The Effect of Inlet Velocity Distribution and Magnitude on In-Cylinder Turbulence Intensity and Burn Rate—Model Versus Experiment

Abstract

Steady flow measurements of velocity and mass flux distributions around the intake valve were used as input to a General Engine Simulation Model (GESIM) to assess the assumptions of uniform velocity and mass flux distributions and their effects on in-cylinder turbulence intensity and burn rate. In addition, an improved submodel for calculating the instantaneous velocity past the intake valve was developed and its effects on intake generated turbulence and burn rate assessed. Using the improved, inlet velocity submodel, a study was carried out for three different intake port configurations.
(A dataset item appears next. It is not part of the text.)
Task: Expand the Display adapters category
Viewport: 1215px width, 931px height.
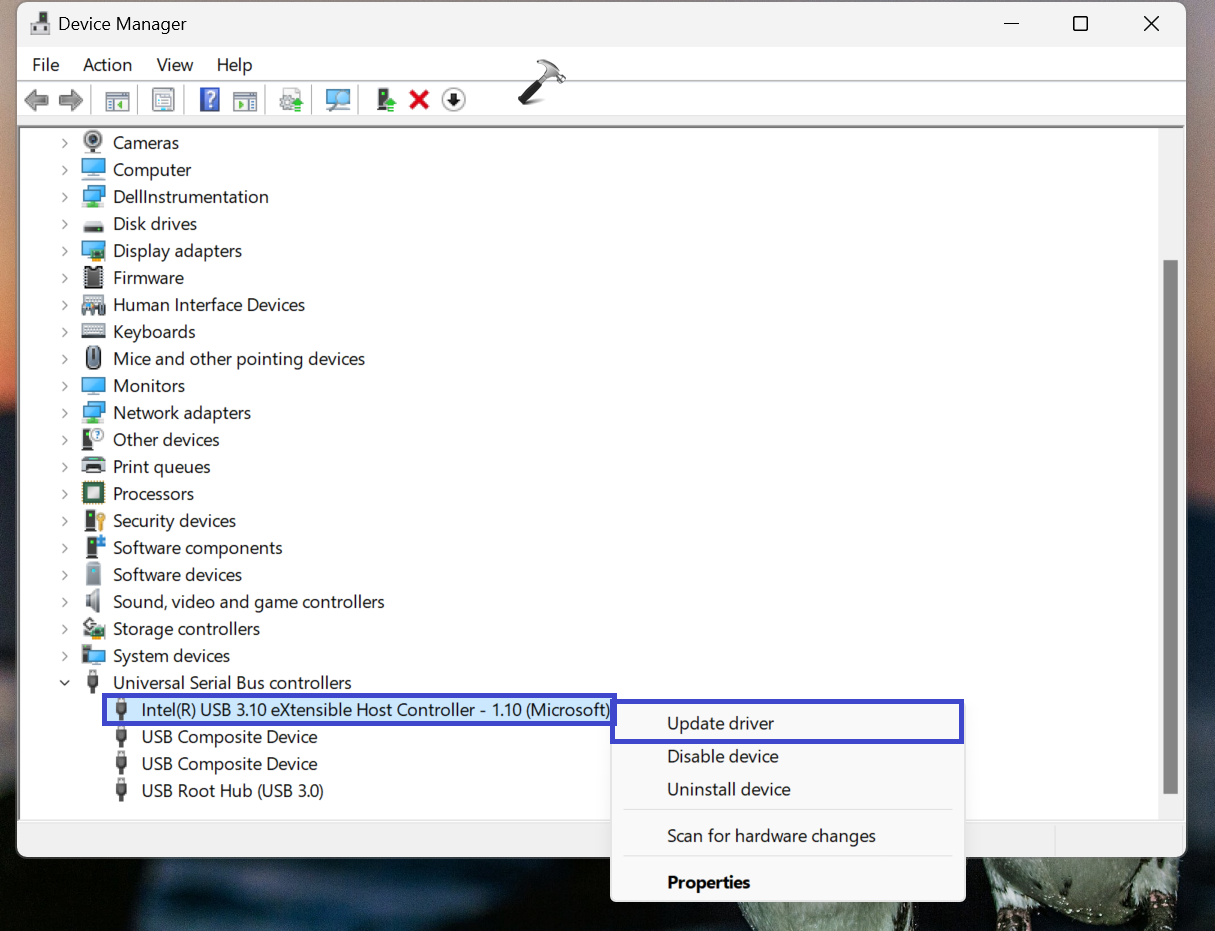Action: [65, 251]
Burn rate measurements were compared with model results for these configurations, which utilized the same engine head and block assembly. Model predictions, based on the standard port/valve discharge coefficient, indicated that velocity and mass distributions alone had a small effect on the in-cylinder turbulence intensity and burn rate. Significant differences in burn rate and turbulence intensity were predicted when the improved submodel for valve discharge coefficient was used. The new predictions agreed well with experimental measurements of burn rate. This implies that the increased mean velocities (which occur due to the restriction that creates the velocity and mass flow distributions) are the major cause for increased turbulence levels.